Hi everyone, I’ve been studying this community for over a year now, and it completely transformed my life. As a younger guy, I hope that what I post on here will be relatable to the younger guys starting their journey, like I was not too long ago. Let’s get into it.

A few years ago, back in high school, I remember improving my game and seeing better results.

I went from being infatuated with a girl after one date in grade 11, to having 3 plates at once in grade 12, having no attachment. From not ever hooking up with a girl, to hooking up with more girls in a year than I’d ever imagined. Keep in mind, this was back before my red pill awakening - I happened to finally absorb enough PUA material to emulate the behaviours of high value males. Of course, I was not close to becoming a truly high value male yet, because I was going down the wrong path to achieve it.

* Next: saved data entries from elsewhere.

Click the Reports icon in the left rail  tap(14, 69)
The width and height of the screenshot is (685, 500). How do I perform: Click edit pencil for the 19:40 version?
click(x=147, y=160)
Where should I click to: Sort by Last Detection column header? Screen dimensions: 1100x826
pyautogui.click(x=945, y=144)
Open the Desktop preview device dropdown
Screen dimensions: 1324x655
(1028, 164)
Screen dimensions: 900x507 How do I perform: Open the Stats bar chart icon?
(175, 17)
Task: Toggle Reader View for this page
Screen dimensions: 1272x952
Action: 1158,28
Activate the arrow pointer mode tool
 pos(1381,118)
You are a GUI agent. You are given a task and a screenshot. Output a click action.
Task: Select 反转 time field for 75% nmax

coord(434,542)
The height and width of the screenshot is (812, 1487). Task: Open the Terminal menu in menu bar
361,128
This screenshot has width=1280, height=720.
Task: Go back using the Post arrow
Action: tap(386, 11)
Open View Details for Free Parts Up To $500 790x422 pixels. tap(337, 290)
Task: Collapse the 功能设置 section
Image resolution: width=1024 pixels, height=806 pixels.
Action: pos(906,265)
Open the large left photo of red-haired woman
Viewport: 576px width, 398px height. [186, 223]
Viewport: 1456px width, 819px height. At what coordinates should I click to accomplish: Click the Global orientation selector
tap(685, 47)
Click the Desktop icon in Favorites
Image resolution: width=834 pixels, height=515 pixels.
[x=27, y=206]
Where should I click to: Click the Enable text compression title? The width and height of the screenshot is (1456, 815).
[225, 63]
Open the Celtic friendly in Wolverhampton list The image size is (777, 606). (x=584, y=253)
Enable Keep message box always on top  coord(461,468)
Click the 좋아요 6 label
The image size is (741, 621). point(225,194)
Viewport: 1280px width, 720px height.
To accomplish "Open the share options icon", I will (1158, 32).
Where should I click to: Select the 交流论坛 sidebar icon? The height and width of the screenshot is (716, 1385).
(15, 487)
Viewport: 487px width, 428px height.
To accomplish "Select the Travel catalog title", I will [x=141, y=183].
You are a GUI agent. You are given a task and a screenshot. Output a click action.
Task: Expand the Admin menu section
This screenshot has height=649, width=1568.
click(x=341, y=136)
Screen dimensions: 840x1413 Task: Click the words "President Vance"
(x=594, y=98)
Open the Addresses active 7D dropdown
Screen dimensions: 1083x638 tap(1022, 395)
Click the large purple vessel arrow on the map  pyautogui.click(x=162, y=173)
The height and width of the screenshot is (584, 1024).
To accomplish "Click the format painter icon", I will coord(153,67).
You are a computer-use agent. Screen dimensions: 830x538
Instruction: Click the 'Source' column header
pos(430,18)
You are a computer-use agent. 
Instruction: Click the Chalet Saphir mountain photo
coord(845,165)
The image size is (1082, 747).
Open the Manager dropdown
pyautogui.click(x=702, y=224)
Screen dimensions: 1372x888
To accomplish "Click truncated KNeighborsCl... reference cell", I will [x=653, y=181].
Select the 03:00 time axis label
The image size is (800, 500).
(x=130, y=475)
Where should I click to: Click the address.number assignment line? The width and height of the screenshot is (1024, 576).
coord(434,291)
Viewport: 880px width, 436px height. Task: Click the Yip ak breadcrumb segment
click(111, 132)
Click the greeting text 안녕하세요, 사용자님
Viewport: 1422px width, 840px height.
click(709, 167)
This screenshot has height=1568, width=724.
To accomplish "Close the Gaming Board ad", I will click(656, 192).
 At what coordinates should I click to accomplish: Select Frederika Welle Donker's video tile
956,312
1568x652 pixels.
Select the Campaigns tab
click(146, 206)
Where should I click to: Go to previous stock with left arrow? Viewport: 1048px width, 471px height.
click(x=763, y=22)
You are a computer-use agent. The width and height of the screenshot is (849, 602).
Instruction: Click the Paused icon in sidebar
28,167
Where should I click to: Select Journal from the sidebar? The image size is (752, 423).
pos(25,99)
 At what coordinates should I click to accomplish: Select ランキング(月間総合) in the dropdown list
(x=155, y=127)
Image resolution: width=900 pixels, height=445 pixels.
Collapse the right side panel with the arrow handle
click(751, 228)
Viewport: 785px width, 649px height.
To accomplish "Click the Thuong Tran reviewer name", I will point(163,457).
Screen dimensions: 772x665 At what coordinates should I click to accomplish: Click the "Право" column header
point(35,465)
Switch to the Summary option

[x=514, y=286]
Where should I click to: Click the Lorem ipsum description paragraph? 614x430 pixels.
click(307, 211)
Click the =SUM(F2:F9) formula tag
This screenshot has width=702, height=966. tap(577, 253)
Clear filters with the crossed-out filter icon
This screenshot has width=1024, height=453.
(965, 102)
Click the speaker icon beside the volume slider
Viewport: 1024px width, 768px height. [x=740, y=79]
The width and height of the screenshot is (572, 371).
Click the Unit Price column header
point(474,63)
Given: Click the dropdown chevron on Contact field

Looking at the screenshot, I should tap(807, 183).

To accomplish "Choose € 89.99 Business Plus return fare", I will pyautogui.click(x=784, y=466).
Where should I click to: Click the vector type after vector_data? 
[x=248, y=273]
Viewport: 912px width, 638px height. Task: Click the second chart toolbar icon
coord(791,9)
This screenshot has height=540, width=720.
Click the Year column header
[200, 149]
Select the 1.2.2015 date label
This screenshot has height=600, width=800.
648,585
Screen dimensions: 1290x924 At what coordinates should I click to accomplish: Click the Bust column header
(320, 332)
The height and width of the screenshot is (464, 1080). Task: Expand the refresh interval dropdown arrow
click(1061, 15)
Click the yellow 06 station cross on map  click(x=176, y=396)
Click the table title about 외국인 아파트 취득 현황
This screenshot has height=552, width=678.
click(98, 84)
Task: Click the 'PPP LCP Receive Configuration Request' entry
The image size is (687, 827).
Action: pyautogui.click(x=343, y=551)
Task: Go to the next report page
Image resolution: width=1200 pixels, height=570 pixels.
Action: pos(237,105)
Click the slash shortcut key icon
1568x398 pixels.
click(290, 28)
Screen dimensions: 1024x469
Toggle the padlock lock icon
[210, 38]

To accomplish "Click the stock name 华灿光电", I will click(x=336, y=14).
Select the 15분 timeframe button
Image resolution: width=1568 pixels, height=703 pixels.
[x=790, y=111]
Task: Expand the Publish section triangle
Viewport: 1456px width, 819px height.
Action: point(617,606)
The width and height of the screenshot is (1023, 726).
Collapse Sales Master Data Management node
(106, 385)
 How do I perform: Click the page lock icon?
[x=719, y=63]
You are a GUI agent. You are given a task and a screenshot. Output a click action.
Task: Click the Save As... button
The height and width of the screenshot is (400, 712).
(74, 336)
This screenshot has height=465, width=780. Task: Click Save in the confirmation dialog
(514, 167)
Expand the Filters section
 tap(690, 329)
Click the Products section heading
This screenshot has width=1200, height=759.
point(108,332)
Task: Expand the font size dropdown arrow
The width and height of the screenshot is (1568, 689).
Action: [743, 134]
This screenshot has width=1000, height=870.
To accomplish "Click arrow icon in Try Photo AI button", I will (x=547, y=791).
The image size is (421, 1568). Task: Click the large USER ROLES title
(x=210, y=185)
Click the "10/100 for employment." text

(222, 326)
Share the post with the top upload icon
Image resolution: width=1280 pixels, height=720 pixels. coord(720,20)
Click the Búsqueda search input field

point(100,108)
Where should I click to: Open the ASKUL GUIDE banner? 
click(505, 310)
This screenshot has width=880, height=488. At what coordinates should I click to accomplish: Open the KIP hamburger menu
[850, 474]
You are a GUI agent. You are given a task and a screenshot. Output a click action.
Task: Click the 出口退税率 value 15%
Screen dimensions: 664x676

After many RSD & Todd Valentine & Youtube pick up videos, I became quite talented with my words. I also learned the right tactics to make a girl interested. I essentially learned how to game women, for the most part. I did things such as push and pull, created the perception of a 24/7 party life on social media, and used my above-average looks to get results. But, underneath all of it was a permeating lust for female validation and attention, and I was too blind to see it. There have been many instances in grade 12 where my “bad boy” facade crumbled and I could not understand why girls were reacting negatively.

I rarely initiated conversations with girls in real life. I relied on social media to make it easy for me. I did not push and pull because of great abundance with girls, either. And I did not create a cool Instagram feed just to share my cool life with others. I did it all because I was looking for something from others. The premise of sex from a pretty girl, the attention and validation of guys and girls on Instagram, etc. I was not grounded in my identity, and my actions certainly weren’t motivated from within.

I did not do it out of amusement and aloofness, I was simply seeking social approval and status. I wanted to feel high value, yet I certainly wasn’t it.

The Red Pill teaches us to pursue our goals in life and crush them. It teaches us how to build a life consciously grounded in reality, and a life motivated by the inner self. It also teaches us to disregard external factors and circumstances, and focus on becoming the best version of ourselves that we can be. Through this amazing community and the concepts it presents, we eventually learn to be unapologetically selfish - and everyone in your life will benefit from it. Girls will want to spend time with you, your friends will look up to you, and your family will be proud of you. Being a high value male, not an imitation, is infinitely great.

The Red Pill teaches us to become high value males, and as a result, we become people of high value.

There’s no more need to learn lines. There’s no need to know how much time to wait before texting back a girl (cringe), or if your picture is “cool” enough for the gram. You don’t need to learn what to talk about with a girl, either. And you don’t need to learn how to keep your girl interested, or how to get your ex back.

Somehow, all these problems disappear when you become the real deal ™. Honestly, this sounds too good to be true. But this is one of the rarities in life, where what it promises is what it delivers.

I was successful in the regard that I was an outgoing extrovert who knew people, but underneath, I had many beta tendencies and behaviours.

This is actually the flaw and weakness of PUA - it’s only a means of emulating, not becoming, a high value male. I still have a long way to go, but I’ve noticed a massive personal transformation in my attitudes and views. I no longer seek validation from females.

Finally, I’m fully in control.

Be conscious of your behaviour and recognize if you are truly acting out the person you are within. This is one of the key differences between beta and high value (alpha) males.

Game creates the perception of a high value male. Becoming red pilled makes you one.